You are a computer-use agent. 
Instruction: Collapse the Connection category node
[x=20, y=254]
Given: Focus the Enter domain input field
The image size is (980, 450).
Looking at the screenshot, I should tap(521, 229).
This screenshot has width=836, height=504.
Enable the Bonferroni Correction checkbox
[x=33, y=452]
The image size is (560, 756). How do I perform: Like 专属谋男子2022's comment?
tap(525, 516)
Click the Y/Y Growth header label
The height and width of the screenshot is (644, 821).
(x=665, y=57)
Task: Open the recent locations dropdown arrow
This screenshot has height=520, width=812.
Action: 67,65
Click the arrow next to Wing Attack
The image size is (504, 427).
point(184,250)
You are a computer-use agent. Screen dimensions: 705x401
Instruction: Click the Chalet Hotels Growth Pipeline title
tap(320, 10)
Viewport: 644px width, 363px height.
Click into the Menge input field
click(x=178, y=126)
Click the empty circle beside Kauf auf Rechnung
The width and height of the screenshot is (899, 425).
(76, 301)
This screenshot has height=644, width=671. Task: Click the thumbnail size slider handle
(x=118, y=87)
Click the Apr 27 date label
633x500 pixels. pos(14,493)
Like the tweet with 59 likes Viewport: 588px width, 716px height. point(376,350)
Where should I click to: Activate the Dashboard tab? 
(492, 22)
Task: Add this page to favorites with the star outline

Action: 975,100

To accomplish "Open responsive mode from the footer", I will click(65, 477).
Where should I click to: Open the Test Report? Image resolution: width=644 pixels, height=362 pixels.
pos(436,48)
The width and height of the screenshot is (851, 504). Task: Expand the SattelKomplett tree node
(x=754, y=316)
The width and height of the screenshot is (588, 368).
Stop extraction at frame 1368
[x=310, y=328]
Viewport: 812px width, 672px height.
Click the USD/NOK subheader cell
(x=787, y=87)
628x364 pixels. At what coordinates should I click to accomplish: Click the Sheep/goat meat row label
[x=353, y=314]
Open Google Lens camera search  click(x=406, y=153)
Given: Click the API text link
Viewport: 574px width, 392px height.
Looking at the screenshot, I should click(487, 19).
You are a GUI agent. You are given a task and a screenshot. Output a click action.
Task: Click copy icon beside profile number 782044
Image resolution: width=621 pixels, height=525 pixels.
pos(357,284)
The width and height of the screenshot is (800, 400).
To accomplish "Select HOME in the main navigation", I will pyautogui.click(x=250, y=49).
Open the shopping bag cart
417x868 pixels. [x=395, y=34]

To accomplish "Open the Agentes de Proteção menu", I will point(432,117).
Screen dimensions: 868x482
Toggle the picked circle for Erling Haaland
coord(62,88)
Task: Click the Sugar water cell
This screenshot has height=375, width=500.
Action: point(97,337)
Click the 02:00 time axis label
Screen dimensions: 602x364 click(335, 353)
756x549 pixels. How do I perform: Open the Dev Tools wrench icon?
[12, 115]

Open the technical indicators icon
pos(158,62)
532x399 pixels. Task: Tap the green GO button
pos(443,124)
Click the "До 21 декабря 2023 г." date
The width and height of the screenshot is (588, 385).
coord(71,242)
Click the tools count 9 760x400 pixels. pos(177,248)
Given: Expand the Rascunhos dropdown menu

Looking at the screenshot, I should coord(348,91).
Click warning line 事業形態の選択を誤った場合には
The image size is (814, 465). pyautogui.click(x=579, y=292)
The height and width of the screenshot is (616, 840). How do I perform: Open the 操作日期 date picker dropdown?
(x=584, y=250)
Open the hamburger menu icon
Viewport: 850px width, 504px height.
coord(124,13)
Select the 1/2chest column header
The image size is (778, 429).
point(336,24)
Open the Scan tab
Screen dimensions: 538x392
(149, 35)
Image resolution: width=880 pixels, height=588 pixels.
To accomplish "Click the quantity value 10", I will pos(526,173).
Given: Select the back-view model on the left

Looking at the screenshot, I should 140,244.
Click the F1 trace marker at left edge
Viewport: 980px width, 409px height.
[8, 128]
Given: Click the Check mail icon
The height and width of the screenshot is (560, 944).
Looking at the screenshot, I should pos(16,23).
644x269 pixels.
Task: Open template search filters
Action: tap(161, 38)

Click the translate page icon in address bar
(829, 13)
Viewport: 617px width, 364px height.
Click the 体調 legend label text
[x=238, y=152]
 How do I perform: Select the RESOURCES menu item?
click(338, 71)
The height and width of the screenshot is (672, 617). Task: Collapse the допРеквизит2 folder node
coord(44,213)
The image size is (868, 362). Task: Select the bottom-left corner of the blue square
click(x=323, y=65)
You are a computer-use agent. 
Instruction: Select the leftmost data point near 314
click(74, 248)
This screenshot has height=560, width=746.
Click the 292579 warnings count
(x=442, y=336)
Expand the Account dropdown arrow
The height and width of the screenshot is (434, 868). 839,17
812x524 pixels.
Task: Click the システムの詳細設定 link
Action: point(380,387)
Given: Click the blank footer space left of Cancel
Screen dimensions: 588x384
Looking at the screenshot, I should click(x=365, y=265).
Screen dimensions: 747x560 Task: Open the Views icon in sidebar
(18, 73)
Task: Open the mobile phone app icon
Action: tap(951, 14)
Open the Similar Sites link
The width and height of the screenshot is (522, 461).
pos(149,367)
══════════════════════════════
Activity:
Look above for the line with "532x399 pixels. Task: Tap the green GO button"; retype exactly that line, every line after it up to the line with "Open the Similar Sites link", and that line too, nothing else.

Finished task:
532x399 pixels. Task: Tap the green GO button
pos(443,124)
Click the "До 21 декабря 2023 г." date
The width and height of the screenshot is (588, 385).
coord(71,242)
Click the tools count 9 760x400 pixels. pos(177,248)
Given: Expand the Rascunhos dropdown menu

Looking at the screenshot, I should coord(348,91).
Click warning line 事業形態の選択を誤った場合には
The image size is (814, 465). pyautogui.click(x=579, y=292)
The height and width of the screenshot is (616, 840). How do I perform: Open the 操作日期 date picker dropdown?
(x=584, y=250)
Open the hamburger menu icon
Viewport: 850px width, 504px height.
coord(124,13)
Select the 1/2chest column header
The image size is (778, 429).
point(336,24)
Open the Scan tab
Screen dimensions: 538x392
(149, 35)
Image resolution: width=880 pixels, height=588 pixels.
To accomplish "Click the quantity value 10", I will pos(526,173).
Given: Select the back-view model on the left

Looking at the screenshot, I should 140,244.
Click the F1 trace marker at left edge
Viewport: 980px width, 409px height.
[8, 128]
Given: Click the Check mail icon
The height and width of the screenshot is (560, 944).
Looking at the screenshot, I should pos(16,23).
644x269 pixels.
Task: Open template search filters
Action: tap(161, 38)

Click the translate page icon in address bar
(829, 13)
Viewport: 617px width, 364px height.
Click the 体調 legend label text
[x=238, y=152]
 How do I perform: Select the RESOURCES menu item?
click(338, 71)
The height and width of the screenshot is (672, 617). Task: Collapse the допРеквизит2 folder node
coord(44,213)
The image size is (868, 362). Task: Select the bottom-left corner of the blue square
click(x=323, y=65)
You are a computer-use agent. 
Instruction: Select the leftmost data point near 314
click(74, 248)
This screenshot has height=560, width=746.
Click the 292579 warnings count
(x=442, y=336)
Expand the Account dropdown arrow
The height and width of the screenshot is (434, 868). 839,17
812x524 pixels.
Task: Click the システムの詳細設定 link
Action: point(380,387)
Given: Click the blank footer space left of Cancel
Screen dimensions: 588x384
Looking at the screenshot, I should click(x=365, y=265).
Screen dimensions: 747x560 Task: Open the Views icon in sidebar
(18, 73)
Task: Open the mobile phone app icon
Action: tap(951, 14)
Open the Similar Sites link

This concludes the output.